Kevin Lewis May 1st, 2009 06:03 PM

How do you generate income?
 
While some focus on weddings and others focus on corporate stuff, what do you do in order to make your camera pay for itself?

Warren Kawamoto May 1st, 2009 07:59 PM

It depends on your camera. It dictates your jobs. For example, shoot a couple of $2K weddings and your Sony PD-170 is paid for. Shoot a couple of $50K commercials with the F900 and it's paid for. However, it won't make sense to shoot weddings with an F900.

Tony Sal May 4th, 2009 03:51 AM

Your camera doesn't really dictate your jobs. Don't let your kit hold you back, if your up to higher budget work then take it and hire the kit in.

Douglas Thigpen May 4th, 2009 10:45 AM

Any way I can. Though I have found that filming cheesy sequences for magicians for their web site against a green screen makes me more money than a feature length documentary... Sad, really.

Chris Hurd May 4th, 2009 10:51 AM

Moved from Open DV to TCB.

Chris Davis May 4th, 2009 12:43 PM

The price of my cameras is one of my lower costs of doing business. A $5k camera is nothing compared to rent, utilities, insurance and a $100k per year payroll.

We shoot corporate video - training, sales, promotional. We design web sites and develop web applications. We have several other smaller services, but they pretty much all relate to corporate promotion.

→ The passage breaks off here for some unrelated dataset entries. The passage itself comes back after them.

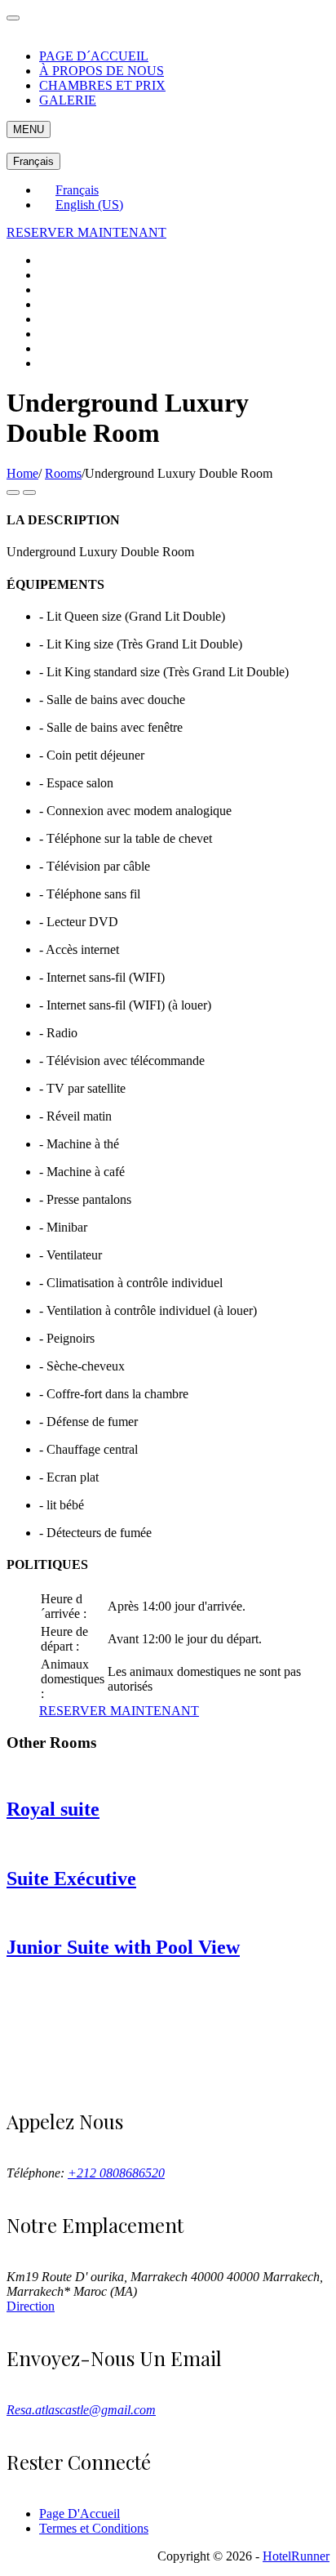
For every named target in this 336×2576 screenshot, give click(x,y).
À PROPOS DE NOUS (101, 71)
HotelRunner (296, 2556)
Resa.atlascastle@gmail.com (81, 2410)
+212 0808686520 (116, 2173)
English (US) (89, 205)
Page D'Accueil (79, 2513)
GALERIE (67, 100)
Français (33, 161)
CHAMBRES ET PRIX (102, 85)
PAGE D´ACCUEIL (93, 56)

So instead of looking at that cool camera you bought and trying to figure out how to pay for it, look at what skills and talents you have and how you can best capitalize on them. At that point, it doesn't matter if it's a camera, a drill press or a hammer. They're simply tools to do a job.

Bill Heslip May 5th, 2009 10:32 PM

Legal work keeps me afloat during lean times. Boring? Most of the time absolutely, but the boring stuff can lead to interesting projects that actually involve creativity :).

Of course I'd rather be working on material with more positive energy (and seen by more than a jury of 12) and often do, but it's a nice niche' that pays well and is recession-proof.

http://www.treehousemedia.net

Kevin McRoberts May 6th, 2009 11:02 PM

I have about 3 major clients that make up the bulk of my work: a church, another local NFP, and a scientific media company. I could live off that, but I keep trying to get more work so I can pay of my mortgage early and stock up on, oh, I dunno, gold bars and Whatchamacallits.